The complex Mrs Erlynne is a ‘scarlet’ woman, a wounded animal, a loser turned into winner by her fierce ability to survive and to manipulate the hypocrites around her.

The mysterious Mrs Erlynne, the supposedly ‘fallen’ woman, is tormented by her past and desperate to regain her place in society. Clearly used to rejection, she is also used to seducing and winning over her detractors. But Mrs Erlynne’s steely shell of self-protecting confidence, which has helped her survive a decision she made in her past, is touchingly shattered when she realises that someone close to her is in peril.

Listen out for the ‘soundbites’ from Samuel Collings as Lord Darlington (“in the gutter looking up at the stars”) who delivered his lines in just the right way to convey his  philosophy to an attentive audience. His character offered a fountain flow of observations with wit and irony and teasing circumlocutions masking a bitterness and rejection of society.

In the title role of Lady Windermere, Laura Rees matured nicely from vulnerability to authority. Bernice Stegers, as the Duchess of Berwick, gave a gushing tour de force of a performance. We got a string of laughs running through the play as the haughty Lady Berwick dragged her long-suffering ‘chatterbox’ daughter, Lady Agatha, (Eliza Collings) through her discord-spreading social whirl.

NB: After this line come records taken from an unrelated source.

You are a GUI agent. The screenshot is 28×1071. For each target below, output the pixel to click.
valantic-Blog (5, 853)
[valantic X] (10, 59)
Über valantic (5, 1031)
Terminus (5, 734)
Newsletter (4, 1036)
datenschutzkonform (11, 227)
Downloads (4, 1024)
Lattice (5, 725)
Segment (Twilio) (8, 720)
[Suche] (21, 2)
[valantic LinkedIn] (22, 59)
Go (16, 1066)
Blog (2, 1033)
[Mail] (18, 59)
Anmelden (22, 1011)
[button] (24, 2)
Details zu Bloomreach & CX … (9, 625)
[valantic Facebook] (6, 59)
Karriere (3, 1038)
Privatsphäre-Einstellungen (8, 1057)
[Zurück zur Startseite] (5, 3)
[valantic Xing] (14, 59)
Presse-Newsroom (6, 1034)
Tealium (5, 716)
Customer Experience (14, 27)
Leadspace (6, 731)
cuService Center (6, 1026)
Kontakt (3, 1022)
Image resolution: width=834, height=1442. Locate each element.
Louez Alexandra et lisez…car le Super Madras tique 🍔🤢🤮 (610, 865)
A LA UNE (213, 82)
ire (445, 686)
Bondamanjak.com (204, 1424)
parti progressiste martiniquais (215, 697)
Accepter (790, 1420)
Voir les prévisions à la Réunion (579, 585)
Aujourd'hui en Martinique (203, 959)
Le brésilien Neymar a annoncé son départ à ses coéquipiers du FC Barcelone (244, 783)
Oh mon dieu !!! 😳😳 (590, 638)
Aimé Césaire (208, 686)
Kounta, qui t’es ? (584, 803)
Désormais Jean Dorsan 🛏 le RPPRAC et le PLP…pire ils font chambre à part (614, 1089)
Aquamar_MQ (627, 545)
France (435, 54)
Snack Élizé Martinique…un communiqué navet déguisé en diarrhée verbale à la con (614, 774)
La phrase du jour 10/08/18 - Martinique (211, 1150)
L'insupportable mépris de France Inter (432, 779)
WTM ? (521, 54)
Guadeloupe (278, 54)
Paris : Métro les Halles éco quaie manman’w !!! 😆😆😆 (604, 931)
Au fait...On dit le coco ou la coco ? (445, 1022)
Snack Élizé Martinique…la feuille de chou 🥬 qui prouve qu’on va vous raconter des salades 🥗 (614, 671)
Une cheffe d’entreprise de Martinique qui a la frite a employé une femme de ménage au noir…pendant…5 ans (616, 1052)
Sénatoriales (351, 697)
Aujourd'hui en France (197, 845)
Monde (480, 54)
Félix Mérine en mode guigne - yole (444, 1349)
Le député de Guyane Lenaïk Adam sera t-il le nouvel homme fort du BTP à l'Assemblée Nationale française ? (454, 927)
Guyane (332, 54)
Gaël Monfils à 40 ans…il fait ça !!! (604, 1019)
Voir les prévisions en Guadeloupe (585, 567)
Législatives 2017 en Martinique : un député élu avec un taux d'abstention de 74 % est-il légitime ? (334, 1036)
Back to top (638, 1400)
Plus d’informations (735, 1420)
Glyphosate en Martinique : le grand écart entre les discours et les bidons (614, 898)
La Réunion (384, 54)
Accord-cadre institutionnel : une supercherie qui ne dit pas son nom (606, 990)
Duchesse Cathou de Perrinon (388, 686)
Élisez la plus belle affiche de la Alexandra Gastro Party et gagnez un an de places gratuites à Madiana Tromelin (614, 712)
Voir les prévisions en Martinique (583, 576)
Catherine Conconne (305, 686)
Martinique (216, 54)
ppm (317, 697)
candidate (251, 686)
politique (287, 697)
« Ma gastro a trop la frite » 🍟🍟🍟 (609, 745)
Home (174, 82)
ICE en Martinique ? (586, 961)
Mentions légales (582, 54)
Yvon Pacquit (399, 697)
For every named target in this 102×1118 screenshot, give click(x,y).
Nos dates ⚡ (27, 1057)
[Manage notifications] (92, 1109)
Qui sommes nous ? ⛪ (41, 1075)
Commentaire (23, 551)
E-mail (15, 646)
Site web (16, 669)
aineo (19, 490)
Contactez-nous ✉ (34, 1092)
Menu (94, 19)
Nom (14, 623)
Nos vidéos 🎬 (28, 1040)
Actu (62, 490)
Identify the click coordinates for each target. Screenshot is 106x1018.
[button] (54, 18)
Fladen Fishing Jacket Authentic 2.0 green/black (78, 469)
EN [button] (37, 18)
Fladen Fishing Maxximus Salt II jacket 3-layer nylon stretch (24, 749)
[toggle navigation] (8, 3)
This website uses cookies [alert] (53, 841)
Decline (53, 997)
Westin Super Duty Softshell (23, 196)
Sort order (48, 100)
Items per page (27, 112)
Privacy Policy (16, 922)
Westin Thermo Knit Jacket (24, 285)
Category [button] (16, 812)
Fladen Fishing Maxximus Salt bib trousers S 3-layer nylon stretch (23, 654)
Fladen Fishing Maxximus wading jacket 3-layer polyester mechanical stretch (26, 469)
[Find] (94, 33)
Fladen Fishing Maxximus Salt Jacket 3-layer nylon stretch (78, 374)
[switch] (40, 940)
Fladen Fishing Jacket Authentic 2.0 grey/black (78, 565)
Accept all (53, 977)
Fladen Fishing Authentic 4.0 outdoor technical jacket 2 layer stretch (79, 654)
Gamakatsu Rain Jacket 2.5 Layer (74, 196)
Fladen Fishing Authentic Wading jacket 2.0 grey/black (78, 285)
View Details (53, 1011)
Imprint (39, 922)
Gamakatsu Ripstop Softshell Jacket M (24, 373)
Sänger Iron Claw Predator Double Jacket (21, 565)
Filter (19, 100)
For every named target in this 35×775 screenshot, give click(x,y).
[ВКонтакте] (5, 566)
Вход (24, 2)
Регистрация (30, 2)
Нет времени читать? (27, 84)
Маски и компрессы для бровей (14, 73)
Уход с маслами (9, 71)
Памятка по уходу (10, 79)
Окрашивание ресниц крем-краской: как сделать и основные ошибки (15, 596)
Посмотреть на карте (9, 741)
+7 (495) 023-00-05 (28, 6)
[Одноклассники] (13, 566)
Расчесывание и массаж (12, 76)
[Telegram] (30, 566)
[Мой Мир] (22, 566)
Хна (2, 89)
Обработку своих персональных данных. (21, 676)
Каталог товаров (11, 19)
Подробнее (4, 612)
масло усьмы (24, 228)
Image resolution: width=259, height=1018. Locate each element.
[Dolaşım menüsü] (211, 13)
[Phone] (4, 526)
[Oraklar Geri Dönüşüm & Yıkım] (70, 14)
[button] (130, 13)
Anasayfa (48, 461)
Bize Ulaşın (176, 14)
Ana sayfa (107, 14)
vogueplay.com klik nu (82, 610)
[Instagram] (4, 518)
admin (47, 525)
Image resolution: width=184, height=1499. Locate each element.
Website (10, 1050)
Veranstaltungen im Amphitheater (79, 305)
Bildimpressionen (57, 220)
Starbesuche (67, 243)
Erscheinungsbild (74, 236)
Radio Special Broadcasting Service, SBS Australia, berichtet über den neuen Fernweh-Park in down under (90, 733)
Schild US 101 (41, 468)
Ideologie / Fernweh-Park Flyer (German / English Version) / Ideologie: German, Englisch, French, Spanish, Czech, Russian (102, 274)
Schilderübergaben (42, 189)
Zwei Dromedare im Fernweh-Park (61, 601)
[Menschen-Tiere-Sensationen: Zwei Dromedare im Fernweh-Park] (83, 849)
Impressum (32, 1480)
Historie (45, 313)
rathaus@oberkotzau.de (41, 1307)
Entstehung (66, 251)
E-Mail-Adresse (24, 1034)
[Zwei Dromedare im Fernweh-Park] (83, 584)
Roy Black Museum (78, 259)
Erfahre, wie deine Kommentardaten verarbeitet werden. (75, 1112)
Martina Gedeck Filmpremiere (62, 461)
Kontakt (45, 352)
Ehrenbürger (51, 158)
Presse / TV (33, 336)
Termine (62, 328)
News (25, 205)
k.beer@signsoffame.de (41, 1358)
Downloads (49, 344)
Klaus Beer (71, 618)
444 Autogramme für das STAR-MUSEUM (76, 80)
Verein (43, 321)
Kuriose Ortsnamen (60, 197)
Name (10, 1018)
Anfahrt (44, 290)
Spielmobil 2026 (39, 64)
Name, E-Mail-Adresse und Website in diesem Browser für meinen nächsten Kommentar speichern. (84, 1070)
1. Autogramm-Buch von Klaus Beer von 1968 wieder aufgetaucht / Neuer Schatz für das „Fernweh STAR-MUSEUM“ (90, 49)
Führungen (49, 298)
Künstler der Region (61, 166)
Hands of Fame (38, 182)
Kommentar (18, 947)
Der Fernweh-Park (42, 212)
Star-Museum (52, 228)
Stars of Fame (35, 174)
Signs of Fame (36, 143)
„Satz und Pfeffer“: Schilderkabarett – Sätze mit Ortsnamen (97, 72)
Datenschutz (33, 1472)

There were good performances too from the upper class toffs Milo Twomey as Lord Windermere and Cameron Stewart as Lord Augustus Lorton.

This was Oscar Wilde’s first play, a play bristling with deliciously funny one-liners which made him an overnight success when it was first produced in London in 1892.

The director of the play, Greg Hersov, and designer, Ashley Martin-Davis, worked together to bring London high society to life at the Royal Exchange.

In production notes for Lady Windermere’s Fan, designer Ashley Martin-Davies had this to say about the staging of the play:

‘I’ve tried to create a space/stage that visually speaks in a Wildean way – stylish, sensitive but strong, beautiful and reflective, and both masculine and feminine, as well as creating the sense of a theatrical event about to unfold.’

In my view, the play offers a perfect night at the theatre and the sparkling language and the memorable 19th century soundbites, which have passed into the history of the language, such as, ‘I can resist everything but temptation,’ will linger with you long after the play is over.

The play runs until Saturday 23 June. Performances are Monday to Friday at 7.30pm and on Saturday at 8pm. Matinee performances take place on Wednesdays at 2.30pm and on Saturday at 4pm.

Ticket prices start from £9. You can contact the box office on 0161 833 9833.

1 Response to " Review of Lady Windermere’s Fan by Oscar Wilde "

  1. marlene oliver says:

    A superbly written review of “Lady Windemere’s Fan” Would love the woman who accused me of living amongst the scallys of Wythenshawe to read it. Wythenshawe definitely has talent. Was going to see it but have seen before. Keep on writing, you obviously have the skills to communicate.